Extracted records:

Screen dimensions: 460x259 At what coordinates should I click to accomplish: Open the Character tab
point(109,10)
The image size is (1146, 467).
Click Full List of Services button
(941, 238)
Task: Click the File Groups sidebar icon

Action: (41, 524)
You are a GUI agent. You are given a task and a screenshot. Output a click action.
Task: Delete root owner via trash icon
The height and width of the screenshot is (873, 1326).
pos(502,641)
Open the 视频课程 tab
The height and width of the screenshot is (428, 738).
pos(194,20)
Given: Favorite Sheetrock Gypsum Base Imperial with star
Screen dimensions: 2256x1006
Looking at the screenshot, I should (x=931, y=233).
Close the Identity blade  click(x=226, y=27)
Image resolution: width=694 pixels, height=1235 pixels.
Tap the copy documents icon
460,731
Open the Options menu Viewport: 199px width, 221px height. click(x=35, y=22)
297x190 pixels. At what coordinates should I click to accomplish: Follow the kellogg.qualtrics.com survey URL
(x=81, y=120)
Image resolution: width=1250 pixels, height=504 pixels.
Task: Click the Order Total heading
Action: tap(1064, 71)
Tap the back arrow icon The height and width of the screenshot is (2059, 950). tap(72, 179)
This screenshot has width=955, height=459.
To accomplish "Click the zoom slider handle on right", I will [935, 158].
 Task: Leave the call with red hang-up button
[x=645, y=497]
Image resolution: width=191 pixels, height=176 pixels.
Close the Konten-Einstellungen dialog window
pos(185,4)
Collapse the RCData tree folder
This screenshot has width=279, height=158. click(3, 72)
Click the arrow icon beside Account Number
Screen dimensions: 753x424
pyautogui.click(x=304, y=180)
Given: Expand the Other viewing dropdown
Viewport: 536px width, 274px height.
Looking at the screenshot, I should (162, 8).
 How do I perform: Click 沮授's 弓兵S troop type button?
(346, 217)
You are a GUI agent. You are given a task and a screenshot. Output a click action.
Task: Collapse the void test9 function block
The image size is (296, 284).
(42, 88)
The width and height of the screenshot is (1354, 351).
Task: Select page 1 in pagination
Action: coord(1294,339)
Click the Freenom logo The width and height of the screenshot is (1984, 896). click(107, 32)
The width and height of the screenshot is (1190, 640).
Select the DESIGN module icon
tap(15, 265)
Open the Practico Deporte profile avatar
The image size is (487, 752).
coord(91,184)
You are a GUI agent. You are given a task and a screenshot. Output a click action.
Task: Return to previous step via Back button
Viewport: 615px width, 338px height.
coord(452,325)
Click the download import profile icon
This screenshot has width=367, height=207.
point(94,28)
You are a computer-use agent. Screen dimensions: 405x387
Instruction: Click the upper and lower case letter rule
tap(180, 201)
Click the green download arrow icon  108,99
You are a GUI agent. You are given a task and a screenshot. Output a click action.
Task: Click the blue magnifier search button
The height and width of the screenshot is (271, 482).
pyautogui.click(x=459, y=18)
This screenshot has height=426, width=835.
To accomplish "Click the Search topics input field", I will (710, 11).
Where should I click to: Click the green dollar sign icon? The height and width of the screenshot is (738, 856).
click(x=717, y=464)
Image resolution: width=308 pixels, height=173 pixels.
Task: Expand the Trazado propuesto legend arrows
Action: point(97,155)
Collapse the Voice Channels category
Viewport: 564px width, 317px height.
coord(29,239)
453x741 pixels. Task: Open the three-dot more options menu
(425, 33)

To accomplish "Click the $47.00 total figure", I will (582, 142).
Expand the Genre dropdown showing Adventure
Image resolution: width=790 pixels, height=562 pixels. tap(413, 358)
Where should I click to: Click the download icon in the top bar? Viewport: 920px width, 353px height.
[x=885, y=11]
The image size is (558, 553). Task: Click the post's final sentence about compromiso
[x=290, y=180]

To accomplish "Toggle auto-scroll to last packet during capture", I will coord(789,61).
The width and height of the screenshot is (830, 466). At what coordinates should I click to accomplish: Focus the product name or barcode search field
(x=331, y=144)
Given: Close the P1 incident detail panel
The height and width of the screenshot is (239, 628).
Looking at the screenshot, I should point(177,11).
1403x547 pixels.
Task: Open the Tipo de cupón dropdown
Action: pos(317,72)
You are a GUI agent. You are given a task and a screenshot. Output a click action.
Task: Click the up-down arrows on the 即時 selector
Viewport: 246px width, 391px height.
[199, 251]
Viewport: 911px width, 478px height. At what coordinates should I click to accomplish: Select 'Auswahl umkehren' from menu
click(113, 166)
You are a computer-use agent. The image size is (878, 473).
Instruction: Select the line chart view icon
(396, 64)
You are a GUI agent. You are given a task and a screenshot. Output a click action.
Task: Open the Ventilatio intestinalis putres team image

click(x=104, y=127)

Work to do: Copy the records above word for word, from the line with "Click the download import profile icon" up to and including the line with "pyautogui.click(x=459, y=18)".

Exercise answer:
Click the download import profile icon
This screenshot has width=367, height=207.
point(94,28)
You are a computer-use agent. Screen dimensions: 405x387
Instruction: Click the upper and lower case letter rule
tap(180, 201)
Click the green download arrow icon  108,99
You are a GUI agent. You are given a task and a screenshot. Output a click action.
Task: Click the blue magnifier search button
The height and width of the screenshot is (271, 482).
pyautogui.click(x=459, y=18)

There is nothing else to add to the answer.